The tasks:
**a.** In the passage on Gogol's early stories, why does the writer say the painter's name has a fateful etymology? Explain in one to three sentences.
**b.** Answer these questions on the passage on Gogol's early stories:
(i) How many funeral prayers did the Polish pan say for the priest he had tortured?
(ii) How many years before the "present" does the second part of "The Portrait" take place?
(iii) In what part of St. Petersburg does the art student Chertkov live?

Excerpt to read:

● ● ●

The magical features of the story could almost have been taken from "Vii ". It concerns a cruel Polish pan, or noble, who once upon a time had been the ruler of this area until one day he overplayed his hand and had a Cossack priest arrested, mocked and tortured in his mansion, which formerly happened to lie in the very area through which the travelers were now making their way. Now, of course, the mansion is gone; only a single fir tree indicates the place where the tragedy occurred. It stands, charred and frightening, in the middle of a swamp, though at the time of the Polish pan 's atrocities, the tree stood on the other side. The Cossack priest was hanged on that tree, but during the night the tree's branches, dripping blood, forced their way into the mansion, terrifying the Polish pan almost to death and destroying his house. Axes could not chop the tree down, and no matter how many times the Poles tried to get away from it by moving it to a different location, the tree always found them and wrecked havoc on them. Finally, the pan became a monk and said fifty-two funeral prayers for the priest he had tortured. Thereupon, he simply disappeared and nobody knows what happened to him. But ever since, the fir tree drips blood three days before Ivan Kupala (the St. John's Eve on June 14 of the Dikanka cycle) and old women can see the Devil himself in the forest, wearing a red jacket.
What happened to the messenger, once he reached the Hetman's house, we do not know, as the fragment ends here. It is clear, however, that this is a piece left over from the Dikanka cycle which Gogol had not included for reasons of his own. Also noteworthy, to use a musical analogy, is a kind of practicing of scales in a development of the patterns of conversation and a working out of various devices which will reemerge in Gogol's later fiction in a more refined form.
Of particular importance in the first volume is "The Portrait".The story falls into two chronologically divers parts, a device which is becoming a basic structural principle. The first is narrated in the "present" while the second takes place fifty years earlier and serves as an explanation of the mysterious events narrated in the first section. Here a poor art student, a painter named Chertkov lives in the poor section of St. Petersburg, not unlike his famous literary relative, Rodion Raskolnikov in Dostoevsky' Crime and Punishment. His name has a fateful etymology as it comes from the Russian name for the Devil (chort ). Indeed, we discover in the second part that he is the son of a man who once had dealings with the Devil. This is Gogol's earliest story about artists, the topic so much beloved by German Romantics, and represents a new direction: Gogol is no longer writing of Cossacks nor of the Ukrainian countryside, but of the city of St. Petersburg with all its attendant enchantments and blandishments. Chertkov is the standard bohemian, hungering for art's sake and hoping to become both successful financially and recognized artistically. But the two aims prove mutually contradictory, and while Chertkov is drawing his classical Greek models, his economic situation is worse than precarious. Gogol gives a realistic picture of the poor sections of the city and of the life of the lower classes which include the poor. resentful intellectuals and artists living there.

● ● ●

Material:

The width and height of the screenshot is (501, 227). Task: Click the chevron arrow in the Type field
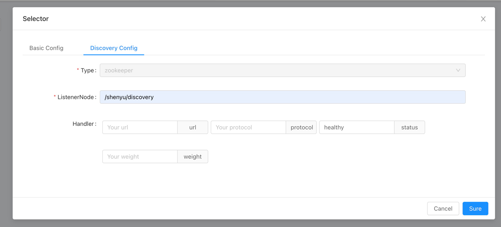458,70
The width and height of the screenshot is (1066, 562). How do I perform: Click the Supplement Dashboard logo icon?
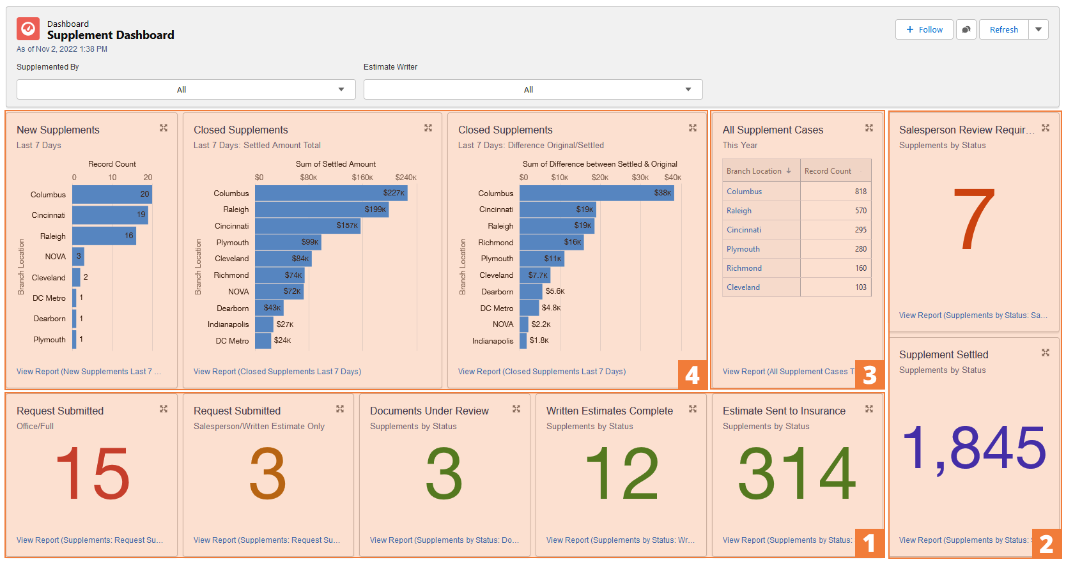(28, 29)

● ● ●

Outputs:
**a.** The name Chertkov comes from the Russian word for the Devil, "chort." It proves fitting because the second part of "The Portrait" reveals that he is the son of a man who once had dealings with the Devil.

**b.**
(i) Fifty-two.
(ii) Fifty years.
(iii) The poor section.